### ASSIGNMENT
Give back the entries exactly, ending with the "You are a GUI" line.

Stored data entries:
★ ★ ★ ★ ★

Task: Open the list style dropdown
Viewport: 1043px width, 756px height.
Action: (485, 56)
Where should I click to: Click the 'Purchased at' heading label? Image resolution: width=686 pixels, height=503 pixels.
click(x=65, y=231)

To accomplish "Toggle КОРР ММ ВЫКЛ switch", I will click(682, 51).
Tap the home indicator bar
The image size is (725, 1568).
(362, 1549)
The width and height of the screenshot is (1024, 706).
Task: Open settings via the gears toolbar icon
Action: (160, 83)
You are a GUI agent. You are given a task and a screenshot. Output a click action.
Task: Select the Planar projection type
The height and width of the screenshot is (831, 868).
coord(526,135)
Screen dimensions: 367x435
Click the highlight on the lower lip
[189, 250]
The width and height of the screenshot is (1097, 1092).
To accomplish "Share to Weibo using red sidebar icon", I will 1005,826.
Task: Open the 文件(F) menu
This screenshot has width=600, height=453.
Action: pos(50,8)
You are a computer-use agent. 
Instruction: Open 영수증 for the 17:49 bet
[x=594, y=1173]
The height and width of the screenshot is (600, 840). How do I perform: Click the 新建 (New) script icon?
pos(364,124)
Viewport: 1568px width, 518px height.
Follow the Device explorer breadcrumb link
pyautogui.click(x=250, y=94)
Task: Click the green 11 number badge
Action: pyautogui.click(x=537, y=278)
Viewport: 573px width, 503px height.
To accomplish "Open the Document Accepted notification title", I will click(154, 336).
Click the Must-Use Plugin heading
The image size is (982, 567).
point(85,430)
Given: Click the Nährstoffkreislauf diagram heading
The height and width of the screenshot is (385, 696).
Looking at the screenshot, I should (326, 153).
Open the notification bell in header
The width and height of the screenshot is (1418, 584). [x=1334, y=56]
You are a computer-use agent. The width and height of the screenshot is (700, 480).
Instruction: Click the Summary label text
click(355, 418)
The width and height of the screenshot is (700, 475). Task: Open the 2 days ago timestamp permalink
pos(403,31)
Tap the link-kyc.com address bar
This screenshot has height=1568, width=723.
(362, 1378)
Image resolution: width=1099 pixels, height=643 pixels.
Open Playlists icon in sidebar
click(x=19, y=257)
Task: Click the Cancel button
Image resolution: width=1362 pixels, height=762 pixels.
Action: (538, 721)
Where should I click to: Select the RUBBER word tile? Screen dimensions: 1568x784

★ ★ ★ ★ ★

### WRITTEN ANSWER
Task: Open the list style dropdown
Viewport: 1043px width, 756px height.
Action: (485, 56)
Where should I click to: Click the 'Purchased at' heading label? Image resolution: width=686 pixels, height=503 pixels.
click(x=65, y=231)

To accomplish "Toggle КОРР ММ ВЫКЛ switch", I will click(682, 51).
Tap the home indicator bar
The image size is (725, 1568).
(362, 1549)
The width and height of the screenshot is (1024, 706).
Task: Open settings via the gears toolbar icon
Action: (160, 83)
You are a GUI agent. You are given a task and a screenshot. Output a click action.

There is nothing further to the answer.